[Start RECORDS FOR THIS EXERCISE]
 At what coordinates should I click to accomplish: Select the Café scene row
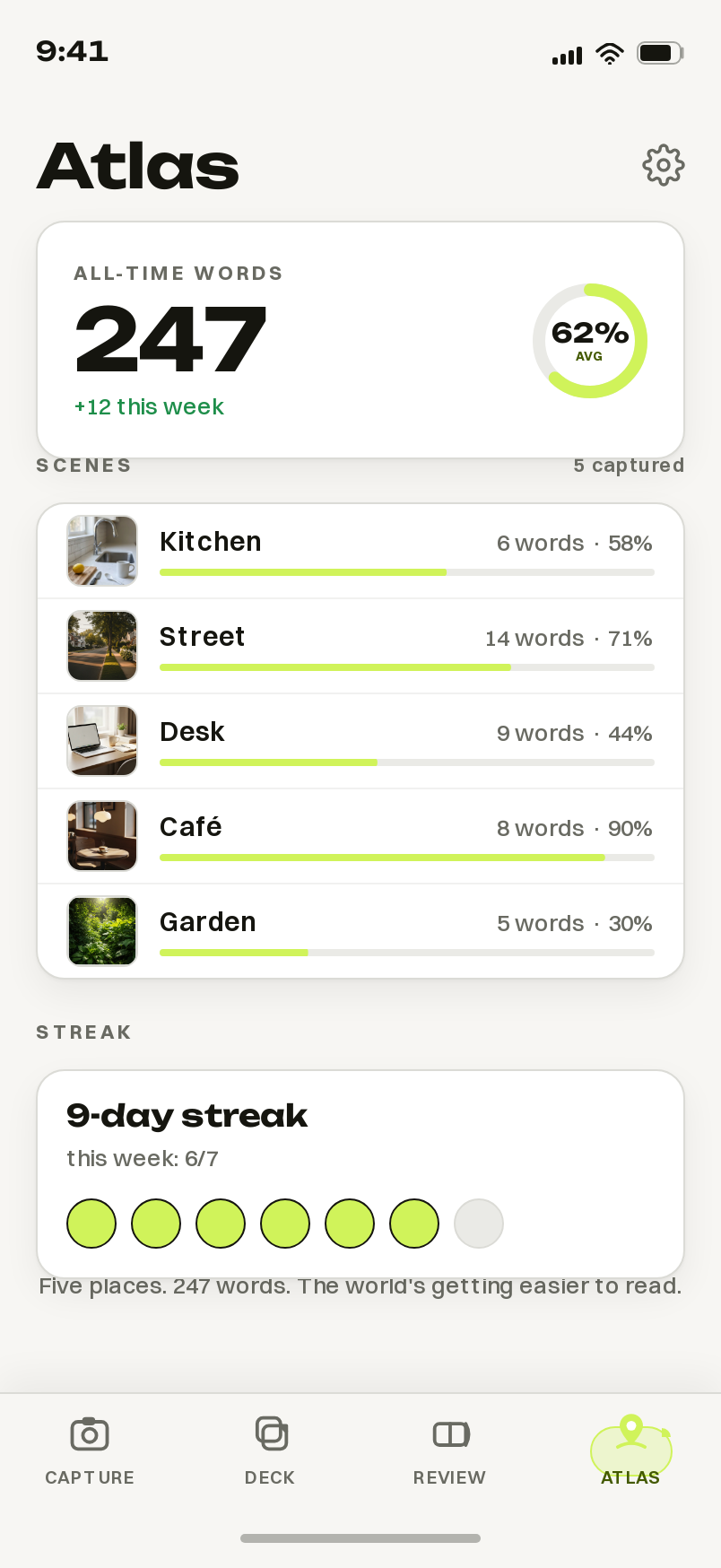pos(360,836)
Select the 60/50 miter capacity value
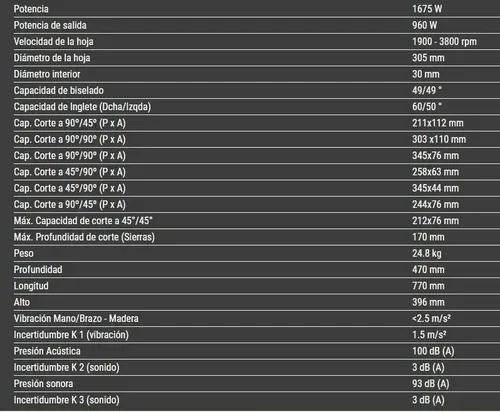Viewport: 500px width, 412px height. 427,107
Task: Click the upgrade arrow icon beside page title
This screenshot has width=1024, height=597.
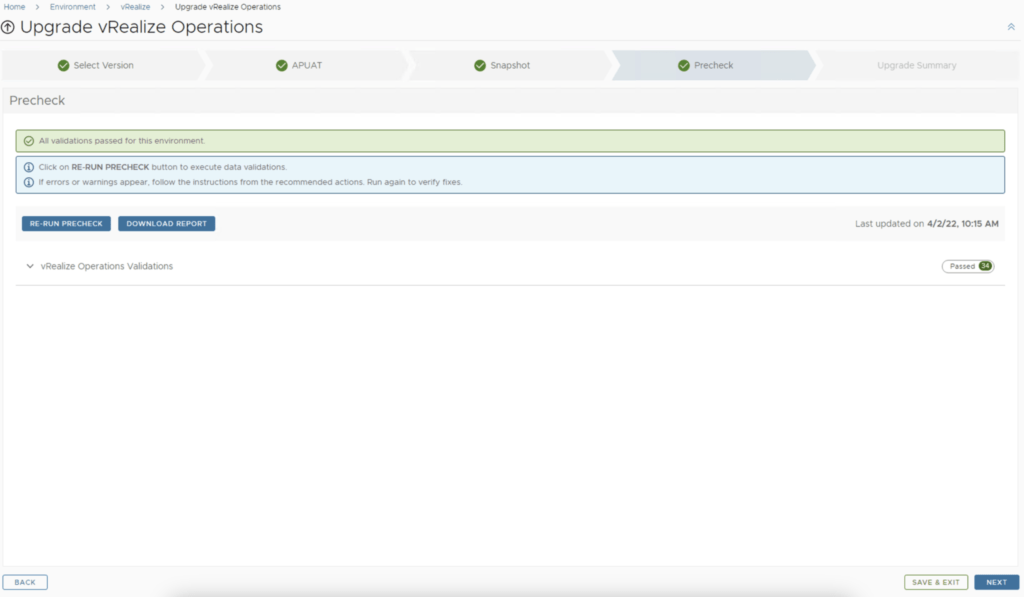Action: tap(9, 28)
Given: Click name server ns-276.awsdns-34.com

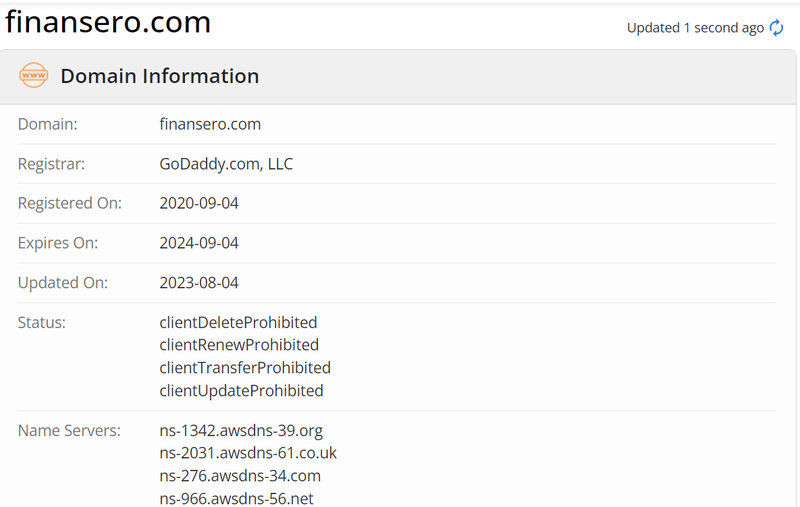Looking at the screenshot, I should click(240, 476).
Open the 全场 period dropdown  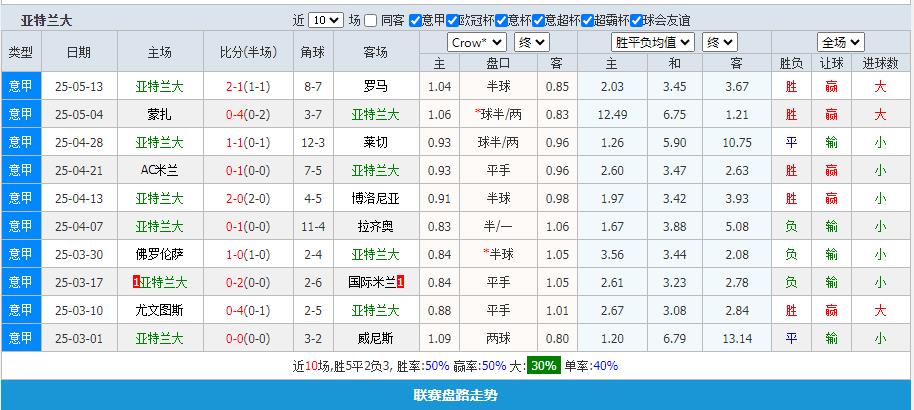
[End RECORDS FOR THIS EXERCISE]
» **PROMPT**: Write out every one of the rows above word for word, leaving out the pictures.

» **REPLY**:
 At what coordinates should I click to accomplish: Select the Café scene row
pos(360,836)
Select the 60/50 miter capacity value
Viewport: 500px width, 412px height. 427,107
Task: Click the upgrade arrow icon beside page title
This screenshot has width=1024, height=597.
Action: tap(9, 28)
Given: Click name server ns-276.awsdns-34.com

Looking at the screenshot, I should click(240, 476).
Open the 全场 period dropdown  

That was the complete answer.